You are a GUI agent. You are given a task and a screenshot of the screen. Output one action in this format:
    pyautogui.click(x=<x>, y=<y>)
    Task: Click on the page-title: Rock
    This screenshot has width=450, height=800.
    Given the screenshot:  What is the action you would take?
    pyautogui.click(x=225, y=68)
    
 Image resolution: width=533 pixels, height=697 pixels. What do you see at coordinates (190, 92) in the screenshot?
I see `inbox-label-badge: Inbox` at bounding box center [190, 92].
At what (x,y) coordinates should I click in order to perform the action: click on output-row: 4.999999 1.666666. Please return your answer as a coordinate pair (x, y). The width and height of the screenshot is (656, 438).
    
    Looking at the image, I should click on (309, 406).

========================================================================

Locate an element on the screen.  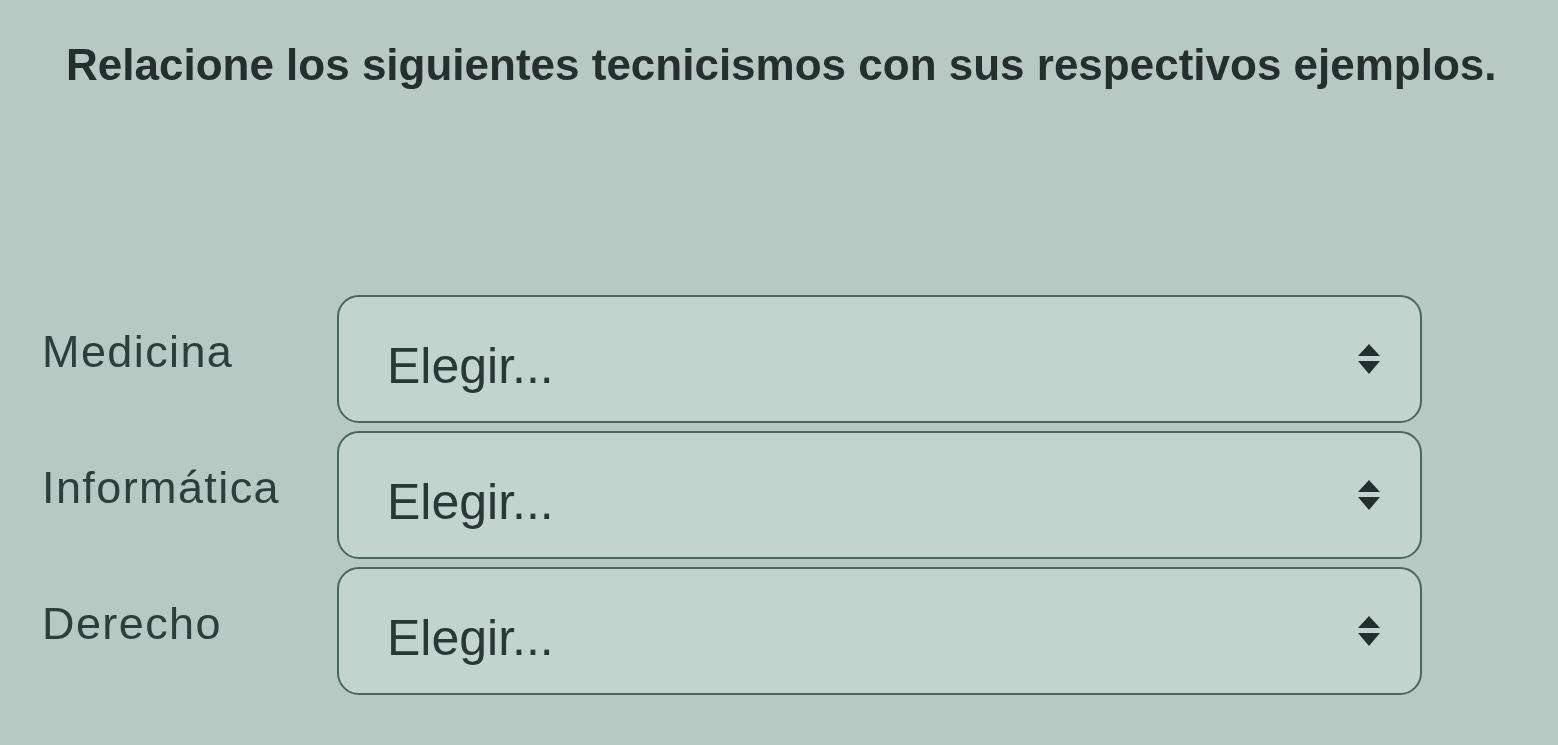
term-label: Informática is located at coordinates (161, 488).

========================================================================

WORK ORDER> Pick out each line in the entries above that contains the string "action", treating uppercase and lowercase letters as distinct, and copy every such line.

RESPONSE TO THE TASK>
You are a GUI agent. You are given a task and a screenshot of the screen. Output one action in this format:
    Given the screenshot:  What is the action you would take?
At what (x,y) coordinates should I click in order to perform the action: click on output-row: 4.999999 1.666666. Please return your answer as a coordinate pair (x, y). The width and height of the screenshot is (656, 438).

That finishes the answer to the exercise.